Error from CUDA on audio classification

Hi,

I’m trying to follow the instructions in this page:

and I encounter an error when I try to train:
RuntimeError: "nll_loss_forward_reduce_cuda_kernel_2d_index" not implemented for 'Int'

the error is in this function:
return torch._C._nn.cross_entropy_loss(input, target, weight, _Reduction.get_enum(reduction), ignore_index, label_smoothing

I tried to cast the label to ‘int64’ and got the same error (the cast works, when I try to change to float32 I see that the error is changed to float)

I’m running with
windows server 2022
python 3.10.10
pytorch 1.13.1
cuda 11.7 (the gpu is a10)
transformers 4.26.1

thanks

I’ve found a workaround, I installed WSL and run everything from there, it works

Hi @dmoti:

I’ve ran into the same issue in a similar environment (W11).

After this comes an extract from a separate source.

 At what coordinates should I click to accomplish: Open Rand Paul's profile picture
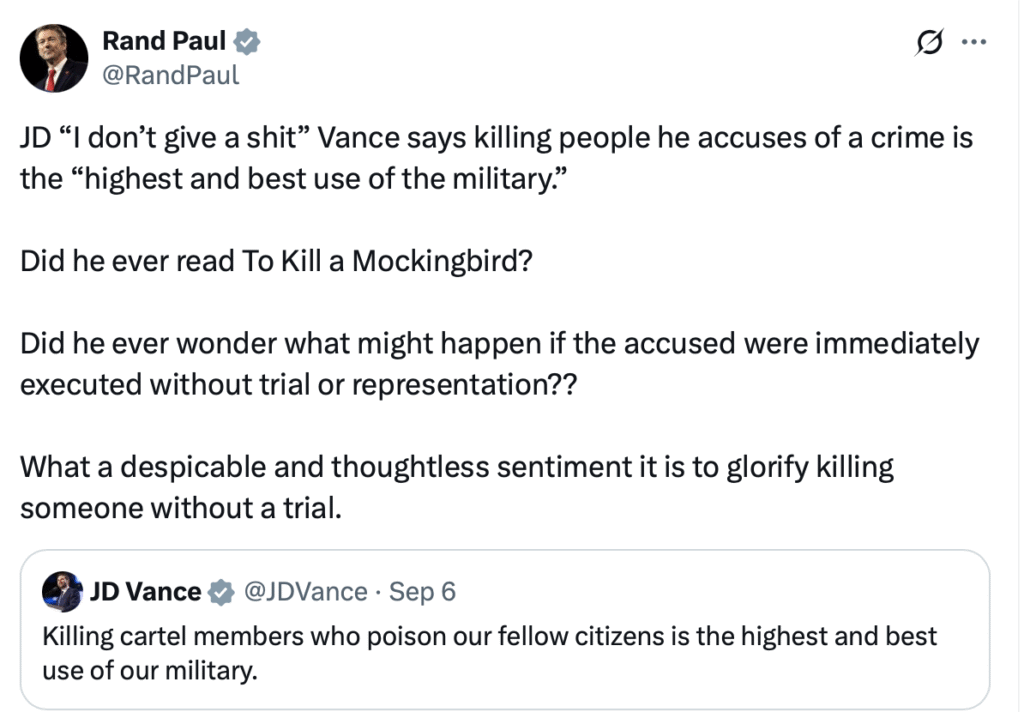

In my case, even switching to CPU (setting the TrainingArguments parameter no_cuda to True) resulted in an error like this. In the Trainer, using the datasets with_format(‘torch’) made it work with and without CUDA enabled. Example below:

trainer = Trainer(
    model,
    training_args,
    train_dataset=dataset_encoded["train"].with_format("torch"),
    eval_dataset=dataset_encoded["test"].with_format("torch"),
    tokenizer=feature_extractor,
    compute_metrics=compute_metrics,
)

Hope this helps.

5 Likes

Thank you so much